## AIM OF THE EXERCISE
Only the lines from the one with "Where should I click to: Click the chart zoom-in" to the end of the records are wanted, each repeated exactly, both ends included.

== DATA FOR THIS EXERCISE

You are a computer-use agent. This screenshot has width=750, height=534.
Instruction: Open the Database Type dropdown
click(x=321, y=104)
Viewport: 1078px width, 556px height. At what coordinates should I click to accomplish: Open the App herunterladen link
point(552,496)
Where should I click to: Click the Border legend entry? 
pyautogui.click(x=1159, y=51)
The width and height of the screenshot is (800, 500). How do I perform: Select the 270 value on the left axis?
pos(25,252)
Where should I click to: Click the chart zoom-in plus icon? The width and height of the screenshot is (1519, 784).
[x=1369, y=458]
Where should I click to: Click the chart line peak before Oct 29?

====

## OUTPUT OF THE EXERCISE
Where should I click to: Click the chart zoom-in plus icon? The width and height of the screenshot is (1519, 784).
[x=1369, y=458]
Where should I click to: Click the chart line peak before Oct 29?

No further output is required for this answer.